Stored items
--------------------
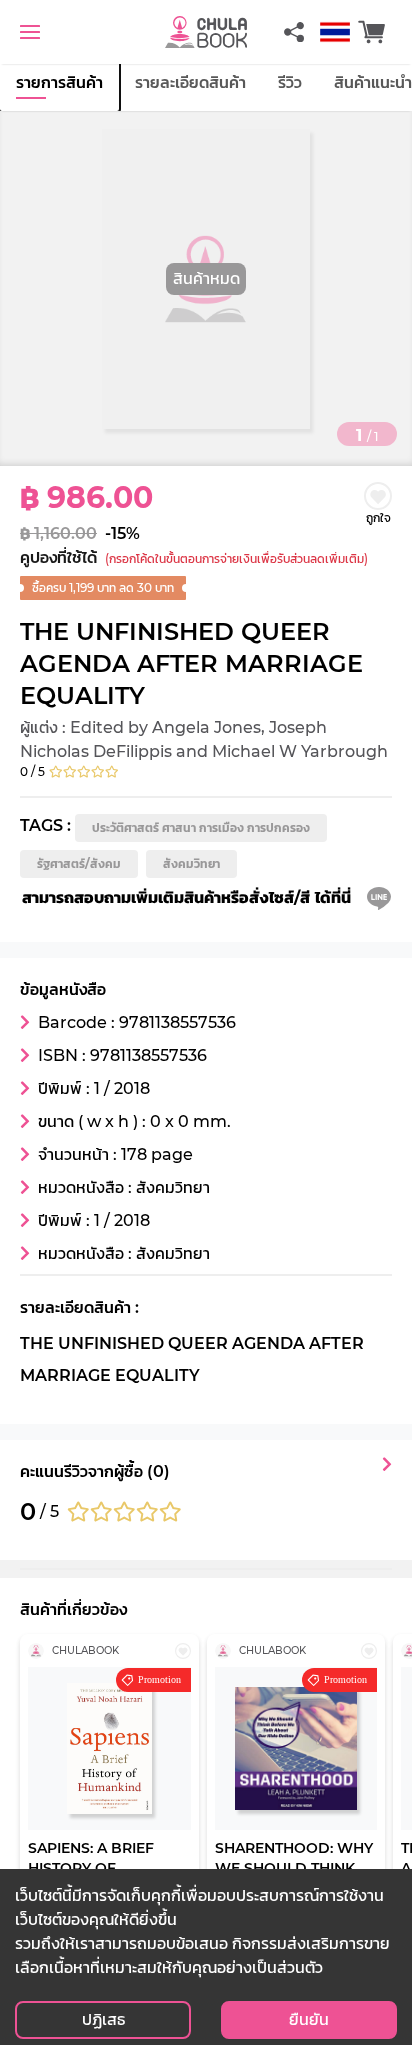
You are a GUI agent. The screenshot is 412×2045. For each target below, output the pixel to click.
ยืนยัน (309, 2019)
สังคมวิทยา (191, 863)
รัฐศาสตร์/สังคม (79, 863)
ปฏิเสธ (103, 2019)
--------------------
Repeat each entry exactly as it appears; skip any picture.

You are a GUI agent. The screenshot is 412×2045. For each target below, output the pixel to click.
ยืนยัน (309, 2019)
สังคมวิทยา (191, 863)
รัฐศาสตร์/สังคม (79, 863)
ปฏิเสธ (103, 2019)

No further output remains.